Our problem is to determine where the fruit should be shipped and sold for maximum gross income. To solve that problem, we first reconstruct the chart from Figure 4 as a four-row by three-column price matrix. From this, we can construct a three-row by one-column quantity matrix, which appears below:

```
== ==
| 1250 |
| |
| 400 |
| |
| 250 |
== ==
```

With both matrixes on hand, we simply multiply the price matrix by the quantity matrix to produce a gross income matrix:

```
== == == ==
| 10.00 8.00 12.00 | == == | 18700.00 | New York
| | | 1250 | | |
| 11.00 8.50 11.55 | | | | 20037.50 | Los Angeles
| | X | 400 | = | |
| 8.75 6.90 10.00 | | | | 16197.50 | Miami
| | | 250 | | |
| 10.50 8.25 11.75 | == == | 19362.50 | Chicago
== == == ==
```

Sending both semitrailers to Los Angeles will produce the highest gross income. But when distance and fuel costs are considered, perhaps New York is a better bet for yielding the highest income.

## Ragged arrays

Having learned about two-dimensional arrays, you might now wonder whether it's possible to assign one-dimensional column arrays with different lengths to elements of a row array. The answer is yes. Consider these examples:

```
double[][] temperatures1 = { { 20.5, 30.6, 28.3 }, { -38.7, -18.3 } };
double[][] temperatures2 = new double[2][];
double[][] temperatures3 = new double[][] { { 20.5, 30.6, 28.3 }, { -38.7, -18.3 } };
```

The first and third examples create a two-dimensional array where the first row contains three columns and the second row contains two columns. The second example creates an array with two rows and an unspecified number of columns.

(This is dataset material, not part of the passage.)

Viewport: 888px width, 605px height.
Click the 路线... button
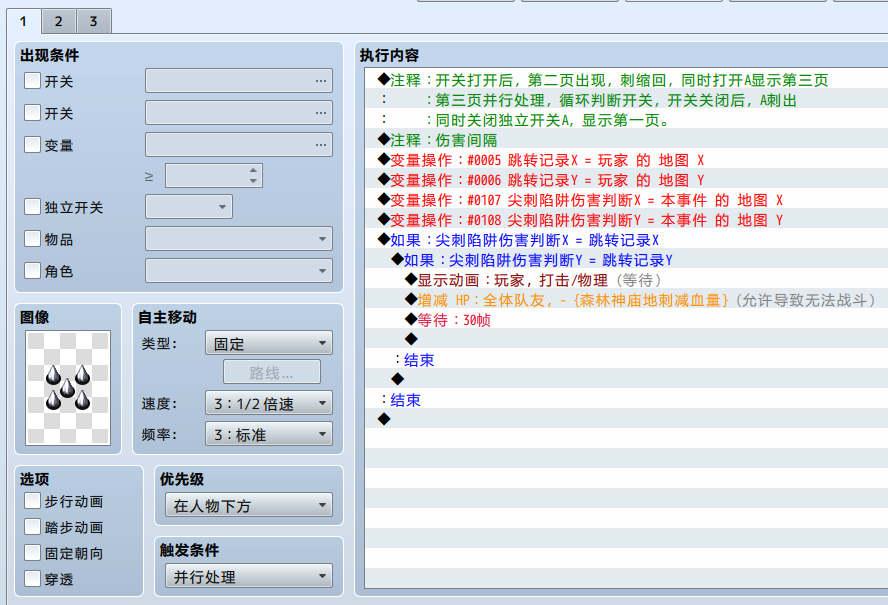pyautogui.click(x=272, y=373)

After creating `temperature2`

's row array, its elements must be populated with references to new column arrays. The following example demonstrates, assigning 3 columns to the first row and 2 columns to the second row:

```
temperatures2[0] = new double[3];
temperatures2[1] = new double[2];
```

The resulting two-dimensional array is known as a *ragged array*. Here is a second example:

```
int[][] x = new int[5][];
x[0] = new int[3];
x[1] = new int[2];
x[2] = new int[3];
x[3] = new int[5];
x[4] = new int[1];
```

Figure 5 presents a conceptual view of this second ragged array.